As a cultural as well as historical project, the article is of course limited in what it can definitively say about these now taken-for-granted conventions. Straight lines of causality are rare anywhere, but especially in the realms of the symbolic. The huge strides that have been made digitizing old newspapers, archiving them, and making them search-friendly made the project possible. With huge help from my research assistant, Allie Crain, most of the findings came from the British Newspaper Archive operated in partnership with The British Library. And I was surprised at how much better the Google Newspaper Archive has become, even in the last few years.
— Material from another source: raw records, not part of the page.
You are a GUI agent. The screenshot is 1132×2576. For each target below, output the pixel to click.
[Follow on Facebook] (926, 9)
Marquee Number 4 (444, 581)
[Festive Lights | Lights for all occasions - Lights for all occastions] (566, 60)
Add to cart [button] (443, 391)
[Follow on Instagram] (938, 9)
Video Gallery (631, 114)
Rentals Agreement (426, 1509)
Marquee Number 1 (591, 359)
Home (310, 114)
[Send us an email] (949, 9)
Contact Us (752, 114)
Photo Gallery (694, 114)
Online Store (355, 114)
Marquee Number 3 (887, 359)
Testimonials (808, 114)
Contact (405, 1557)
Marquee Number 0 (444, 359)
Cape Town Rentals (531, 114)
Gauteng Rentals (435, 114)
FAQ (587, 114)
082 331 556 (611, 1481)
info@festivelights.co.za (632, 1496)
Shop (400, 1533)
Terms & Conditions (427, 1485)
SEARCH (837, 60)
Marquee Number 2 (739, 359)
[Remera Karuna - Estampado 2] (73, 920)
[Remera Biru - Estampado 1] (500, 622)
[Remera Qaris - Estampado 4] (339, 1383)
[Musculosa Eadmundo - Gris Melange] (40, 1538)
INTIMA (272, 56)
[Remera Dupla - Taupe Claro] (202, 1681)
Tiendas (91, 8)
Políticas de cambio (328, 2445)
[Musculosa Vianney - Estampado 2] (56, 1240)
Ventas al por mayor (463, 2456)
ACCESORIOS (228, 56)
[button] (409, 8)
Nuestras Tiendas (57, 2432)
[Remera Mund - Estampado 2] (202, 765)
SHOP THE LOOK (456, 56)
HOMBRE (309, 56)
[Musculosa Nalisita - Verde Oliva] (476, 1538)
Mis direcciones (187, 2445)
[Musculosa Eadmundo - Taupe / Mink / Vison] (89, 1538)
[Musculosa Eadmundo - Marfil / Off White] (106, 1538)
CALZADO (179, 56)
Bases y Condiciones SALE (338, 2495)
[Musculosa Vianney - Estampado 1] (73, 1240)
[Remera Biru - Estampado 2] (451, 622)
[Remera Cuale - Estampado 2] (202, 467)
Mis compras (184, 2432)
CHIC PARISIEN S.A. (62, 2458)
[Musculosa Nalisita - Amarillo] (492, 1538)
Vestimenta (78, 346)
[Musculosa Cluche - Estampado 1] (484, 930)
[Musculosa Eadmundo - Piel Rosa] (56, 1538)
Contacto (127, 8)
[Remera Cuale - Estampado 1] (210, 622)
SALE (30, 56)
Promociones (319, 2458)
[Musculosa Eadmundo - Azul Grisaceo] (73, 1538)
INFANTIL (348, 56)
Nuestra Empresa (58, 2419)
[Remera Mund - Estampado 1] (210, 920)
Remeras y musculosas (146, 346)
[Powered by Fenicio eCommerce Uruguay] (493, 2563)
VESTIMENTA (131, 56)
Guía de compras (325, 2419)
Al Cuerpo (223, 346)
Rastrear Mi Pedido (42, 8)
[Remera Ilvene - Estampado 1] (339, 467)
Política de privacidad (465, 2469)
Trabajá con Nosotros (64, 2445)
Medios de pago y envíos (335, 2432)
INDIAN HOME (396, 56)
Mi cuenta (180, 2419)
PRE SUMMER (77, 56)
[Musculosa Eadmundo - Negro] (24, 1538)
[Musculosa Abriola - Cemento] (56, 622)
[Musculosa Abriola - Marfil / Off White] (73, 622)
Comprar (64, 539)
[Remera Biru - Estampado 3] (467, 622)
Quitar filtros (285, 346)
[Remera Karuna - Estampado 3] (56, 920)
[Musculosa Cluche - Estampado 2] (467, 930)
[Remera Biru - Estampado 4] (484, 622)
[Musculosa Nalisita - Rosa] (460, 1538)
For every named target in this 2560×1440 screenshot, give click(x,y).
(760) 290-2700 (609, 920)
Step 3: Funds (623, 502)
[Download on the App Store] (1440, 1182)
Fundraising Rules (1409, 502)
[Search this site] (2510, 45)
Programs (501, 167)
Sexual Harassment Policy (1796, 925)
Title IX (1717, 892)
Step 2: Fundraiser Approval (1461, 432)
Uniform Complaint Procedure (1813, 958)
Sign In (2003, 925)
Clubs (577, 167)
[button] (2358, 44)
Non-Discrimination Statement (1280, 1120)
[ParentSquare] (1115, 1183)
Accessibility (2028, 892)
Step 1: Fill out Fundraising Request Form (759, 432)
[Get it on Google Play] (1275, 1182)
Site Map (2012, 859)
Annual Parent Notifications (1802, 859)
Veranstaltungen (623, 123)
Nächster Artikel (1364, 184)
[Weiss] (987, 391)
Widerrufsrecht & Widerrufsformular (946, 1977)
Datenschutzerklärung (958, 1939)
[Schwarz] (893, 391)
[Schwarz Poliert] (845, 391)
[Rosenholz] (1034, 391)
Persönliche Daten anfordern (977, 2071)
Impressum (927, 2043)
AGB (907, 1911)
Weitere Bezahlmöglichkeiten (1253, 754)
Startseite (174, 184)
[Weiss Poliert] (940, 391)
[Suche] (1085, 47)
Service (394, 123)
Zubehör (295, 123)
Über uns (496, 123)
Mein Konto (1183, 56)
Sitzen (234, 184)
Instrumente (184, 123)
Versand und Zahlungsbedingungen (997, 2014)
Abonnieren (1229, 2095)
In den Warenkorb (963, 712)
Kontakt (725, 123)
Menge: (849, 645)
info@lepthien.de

Allie and I used this archive to round out the reservoir of articles and crime coverage.
What research agenda?
Allie and I collaborated on the CSI project simultaneously with work on two others – an article upcoming in Visual Communication Quarterly that uses Savannah’s single, solitary slavery monument to interrogate the Georgia city’s collective memory (“Monumental Discord: Savannah’s Remembering (and Forgetting) of Its Enslaved”); and a book chapter on the rhetorical strategies of symbolic patriotism as enacted by professional sports leagues. So, if asked how the CSI project fits into my research agenda, I would answer, as idiosyncratically as everything else. But there is a logic. Common to these projects, as well to a book project on Shakespeare’s imagining of England, are examinations of collective memory, negotiated symbolic meaning, spectacle, and absence.
Pan back to helicopter flyover and cue theme music.